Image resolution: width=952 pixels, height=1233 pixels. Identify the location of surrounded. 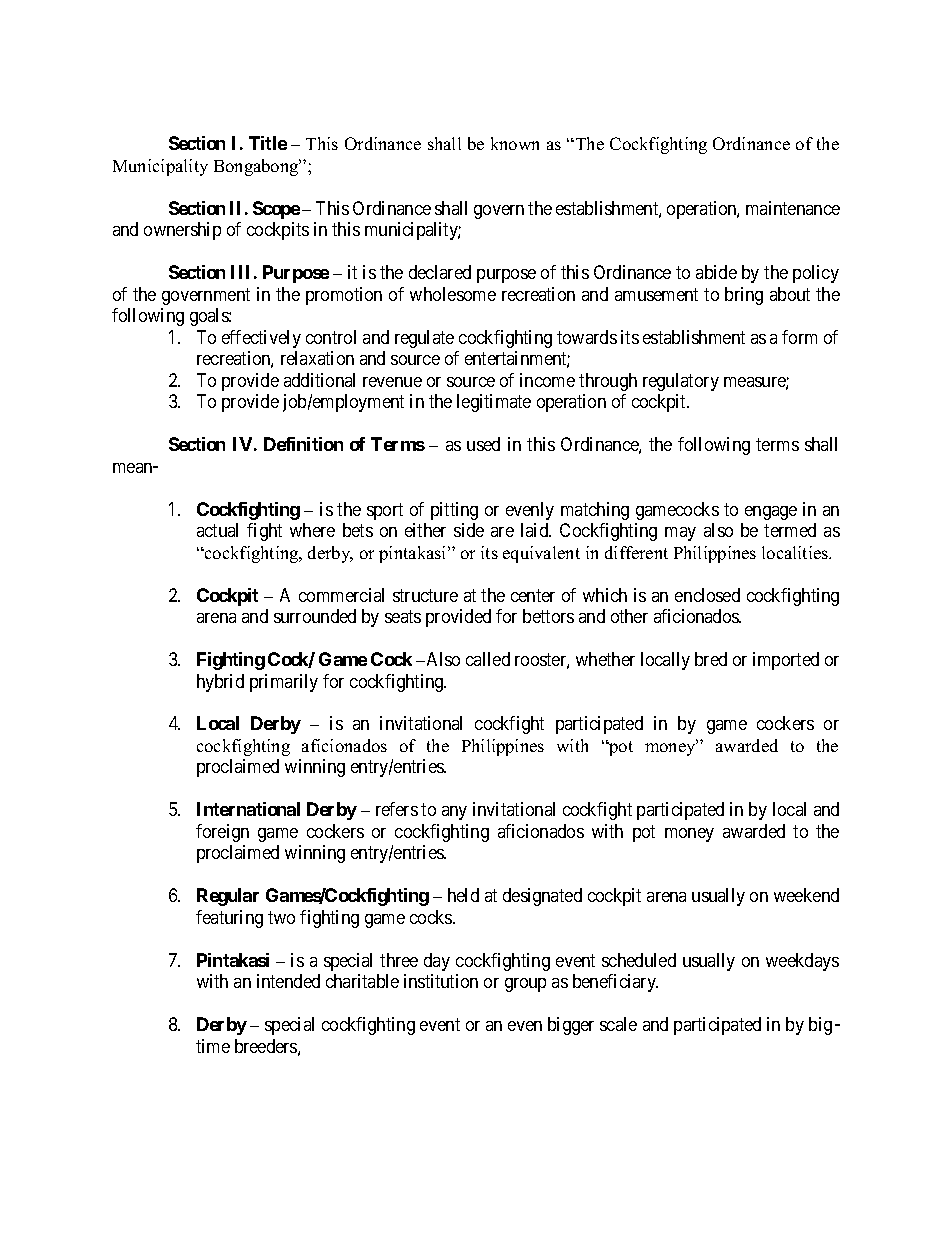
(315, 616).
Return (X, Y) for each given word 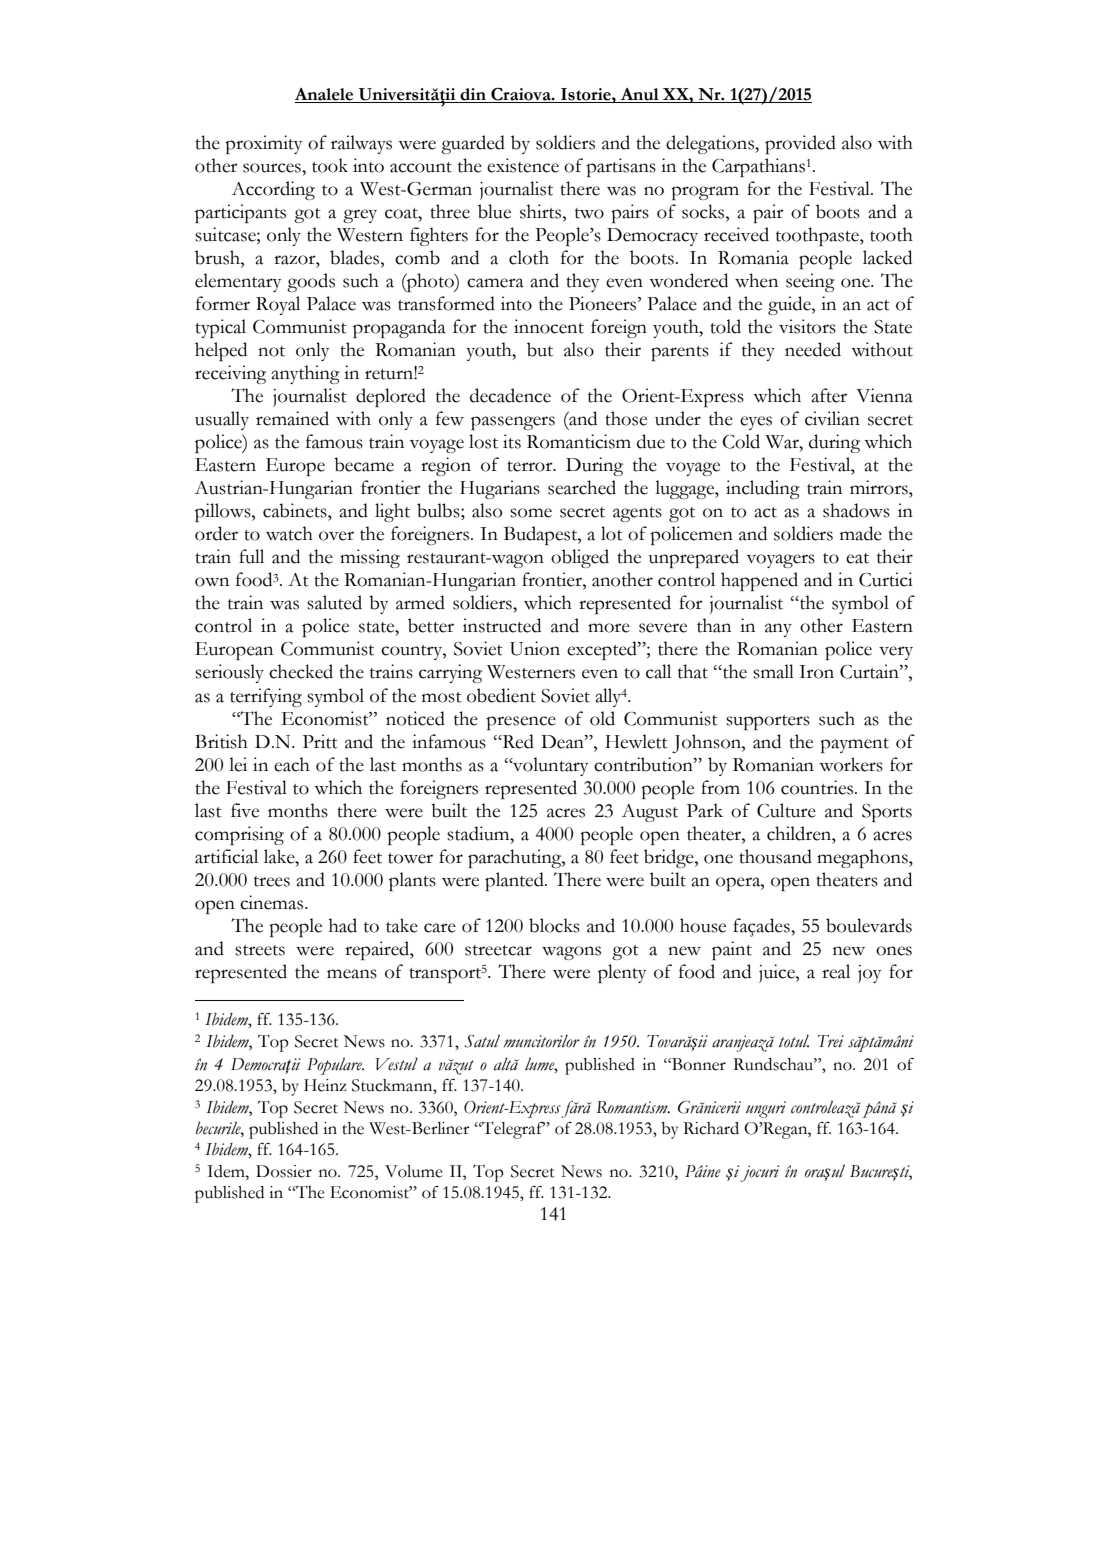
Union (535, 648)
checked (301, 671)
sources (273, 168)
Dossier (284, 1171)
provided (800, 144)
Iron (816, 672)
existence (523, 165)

--

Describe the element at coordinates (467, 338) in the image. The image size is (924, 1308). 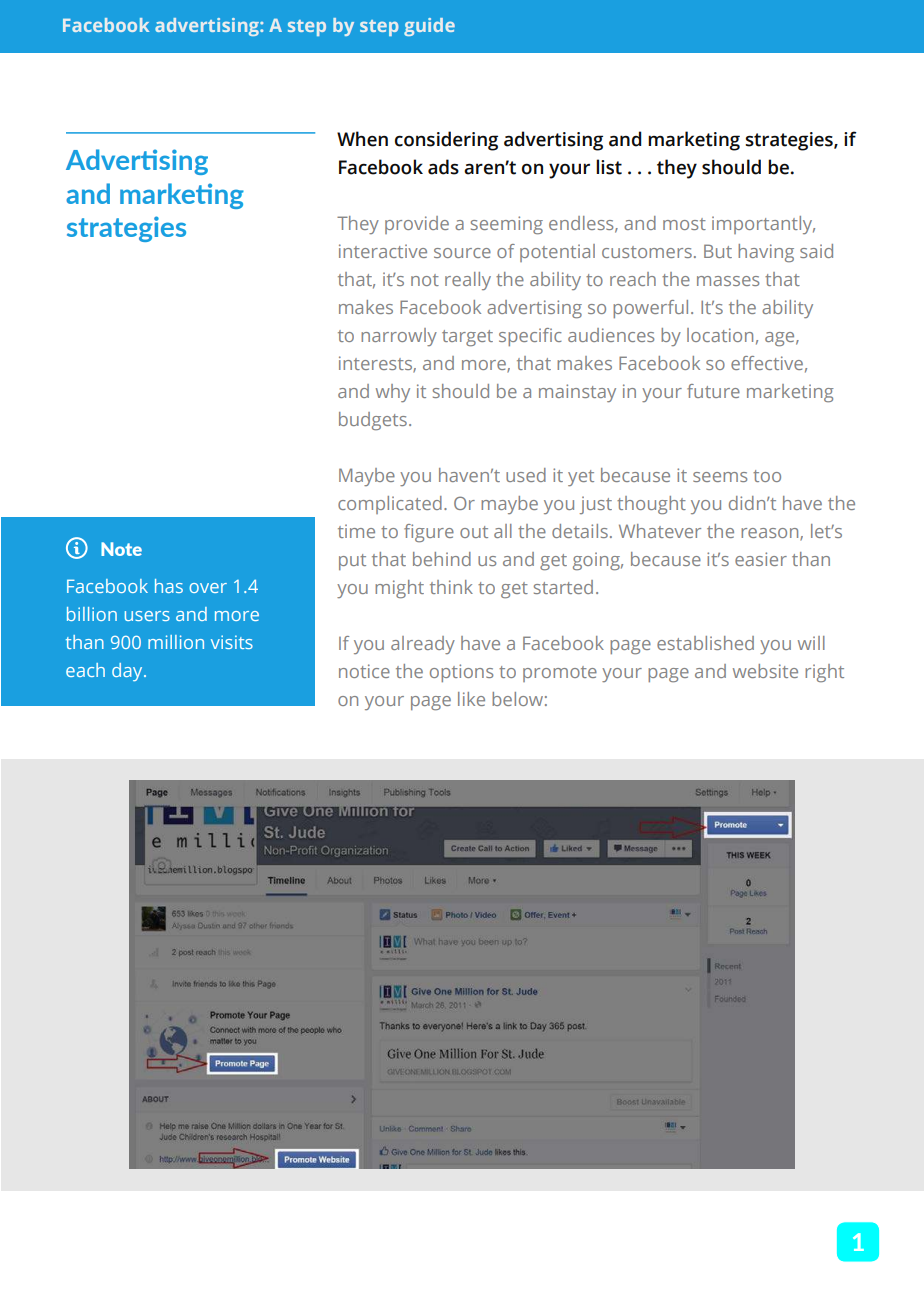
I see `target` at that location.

* * *

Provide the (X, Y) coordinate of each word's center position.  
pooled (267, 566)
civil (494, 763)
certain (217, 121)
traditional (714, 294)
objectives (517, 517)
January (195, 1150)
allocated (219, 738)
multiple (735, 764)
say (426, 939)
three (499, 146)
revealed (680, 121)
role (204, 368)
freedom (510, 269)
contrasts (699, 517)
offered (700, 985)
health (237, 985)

** TASK TO CARRY OUT **
Can you write out every line of the material in full, starting at the line containing "multiple (735, 764)" and ending at the line containing "health (237, 985)", but with each coordinate in the answers multiplied by 0.75 and rounded to a whole number, halves rounded up? Give only those lines.

** WRITTEN REPLY **
multiple (551, 573)
say (320, 704)
three (374, 110)
revealed (510, 91)
role (153, 276)
freedom (383, 202)
contrasts (524, 388)
offered (525, 739)
health (178, 739)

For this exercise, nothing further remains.